-- SCHRIFTLICHE AUFGABE A --
Ändere in der Liste die Zeilen ab der Zeile mit „This screenshot has width=1456, height=819.“ bis einschließlich der Zeile mit „tap(442, 30)“, indem du „Open“ durch „Select“ ersetzt. Gib nur diese Zeilen wieder und lass alles Übrige unverändert.

-- TEXTAUSZUG --
* * * * *
Kein Zuschauer wird der Liebe der machthungrigen Poppea trauen, und doch versucht Monteverdis Musik immer wieder dieses Misstrauen zu zerstreuen. Poppea wird Opfer ihres Ehrgeizes und überlebt den Aufstieg an die Macht nicht. Und doch ist sie als historische Figur unsterblich wie jene andere große Unsterbliche, die zwar viel jünger ist, bei der aber Liebe, Tod und Zerstörung ebenso unentwirrbar miteinander verbunden sind: die Oper.
Die Oper war von ihrem Beginn an tot und gleichzeitig unsterblich. Sie sei nie mit ihrer Zeit im Einklang gewesen, sagt der slowenische Philosoph Slavoj Žižek und beschwört gleichzeitig seine Liebe zur Oper. „Wie kann man sie nicht lieben?“, fragt er. In der Tat ist sie unzeitgemäß und als feudal-bürgerliche Kunstform restaurativ. Von Anfang an wurde sie als etwas Überholtes und Rückschrittliches angesehen. Dennoch scheint es die Liebe zur Oper, zur Musik zu sein, die das Bedürfnis hervorruft, sie zu zerstören
und damit zu erneuern, anders sinnlich erleb- und hörbar zu machen. Aber gerade die Angst vor der Zerstörung ist in der Opernwelt so weit verbreitet wie in kaum einem anderen Bereich der zeitgenössischen Künste.
„Ich habe die Sehnsucht, aus den Ritualen der klassischen Musik auszubrechen, weil ich sie liebe“, sagt der Regisseur und Musiker David Marton. „Ich habe eine Sehnsucht nach einem Musiktheater jenseits der Oper, einer Welt des starken Beats, des rauen Klangs eines Bartók-Streichquartetts und der unmittelbaren Kraft eines guten Kinosoundtracks.“
David Marton, 1975 in Budapest geboren und seit 1996 in Berlin lebend, entwickelt Projekte, die im Grenzbereich zwischen Musiktheater und Schauspiel liegen und an denen gleichermaßen Schauspieler, Musiker und Sänger mitwirken. Nach einem Klavierstudium in Budapest und Berlin studierte er Dirigieren und Musiktheaterregie an der Hochschule für Musik „Hanns Eisler“ in Berlin. Für Marton stellt sich in seinen Arbeiten die Frage nach der Autonomie der Künste neu. Wie erzählen die unterschiedlichen Künste?
* * * * *
-- BEREITGESTELLTE LISTE --

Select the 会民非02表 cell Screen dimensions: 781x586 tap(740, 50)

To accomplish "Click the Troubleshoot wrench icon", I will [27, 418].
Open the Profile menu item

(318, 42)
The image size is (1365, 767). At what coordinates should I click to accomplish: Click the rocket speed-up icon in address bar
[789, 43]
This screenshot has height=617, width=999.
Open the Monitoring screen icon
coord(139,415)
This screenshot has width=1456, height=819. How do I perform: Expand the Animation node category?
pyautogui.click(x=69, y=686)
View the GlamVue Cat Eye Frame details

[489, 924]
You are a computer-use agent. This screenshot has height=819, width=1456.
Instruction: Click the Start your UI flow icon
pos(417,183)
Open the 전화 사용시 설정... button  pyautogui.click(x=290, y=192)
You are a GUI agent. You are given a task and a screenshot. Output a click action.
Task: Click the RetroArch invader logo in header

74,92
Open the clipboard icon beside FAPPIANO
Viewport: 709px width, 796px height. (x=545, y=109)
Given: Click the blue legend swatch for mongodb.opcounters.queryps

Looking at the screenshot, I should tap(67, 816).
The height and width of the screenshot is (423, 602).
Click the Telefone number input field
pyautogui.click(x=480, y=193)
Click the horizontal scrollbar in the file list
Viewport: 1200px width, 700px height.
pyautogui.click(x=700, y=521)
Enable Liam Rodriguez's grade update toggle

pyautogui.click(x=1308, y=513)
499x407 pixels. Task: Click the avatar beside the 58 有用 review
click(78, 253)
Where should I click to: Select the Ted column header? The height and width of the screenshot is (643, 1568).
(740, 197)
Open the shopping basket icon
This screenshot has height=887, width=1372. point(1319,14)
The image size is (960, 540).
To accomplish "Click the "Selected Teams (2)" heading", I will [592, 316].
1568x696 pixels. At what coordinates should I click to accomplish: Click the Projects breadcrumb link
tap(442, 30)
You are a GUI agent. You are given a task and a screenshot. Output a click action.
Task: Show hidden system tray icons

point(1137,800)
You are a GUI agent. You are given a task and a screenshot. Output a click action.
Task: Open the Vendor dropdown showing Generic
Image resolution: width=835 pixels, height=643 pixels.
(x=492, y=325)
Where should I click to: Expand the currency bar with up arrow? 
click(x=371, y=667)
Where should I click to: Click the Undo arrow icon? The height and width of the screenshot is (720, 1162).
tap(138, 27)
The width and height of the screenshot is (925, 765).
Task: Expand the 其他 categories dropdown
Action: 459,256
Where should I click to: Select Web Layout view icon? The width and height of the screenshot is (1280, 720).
* * * * *
-- SCHRIFTLICHE AUFGABE B --
Beantworte zum Textauszug über die Oper kurz:
(i) Welche Herkunft wird Slavoj Žižek zugeschrieben?
(ii) Wann und wo wurde David Marton geboren?
(iii) Was überlebt Poppea laut dem Textauszug nicht?

-- ERGEBNIS A --
This screenshot has width=1456, height=819. How do I perform: Expand the Animation node category?
pyautogui.click(x=69, y=686)
View the GlamVue Cat Eye Frame details

[489, 924]
You are a computer-use agent. This screenshot has height=819, width=1456.
Instruction: Click the Start your UI flow icon
pos(417,183)
Select the 전화 사용시 설정... button  pyautogui.click(x=290, y=192)
You are a GUI agent. You are given a task and a screenshot. Output a click action.
Task: Click the RetroArch invader logo in header

74,92
Select the clipboard icon beside FAPPIANO
Viewport: 709px width, 796px height. (x=545, y=109)
Given: Click the blue legend swatch for mongodb.opcounters.queryps

Looking at the screenshot, I should tap(67, 816).
The height and width of the screenshot is (423, 602).
Click the Telefone number input field
pyautogui.click(x=480, y=193)
Click the horizontal scrollbar in the file list
Viewport: 1200px width, 700px height.
pyautogui.click(x=700, y=521)
Enable Liam Rodriguez's grade update toggle

pyautogui.click(x=1308, y=513)
499x407 pixels. Task: Click the avatar beside the 58 有用 review
click(78, 253)
Where should I click to: Select the Ted column header? The height and width of the screenshot is (643, 1568).
(740, 197)
Select the shopping basket icon
This screenshot has height=887, width=1372. point(1319,14)
The image size is (960, 540).
To accomplish "Click the "Selected Teams (2)" heading", I will [592, 316].
1568x696 pixels. At what coordinates should I click to accomplish: Click the Projects breadcrumb link
tap(442, 30)

-- ERGEBNIS B --
(i) Er ist ein slowenischer Philosoph.
(ii) 1975 in Budapest.
(iii) Den Aufstieg an die Macht.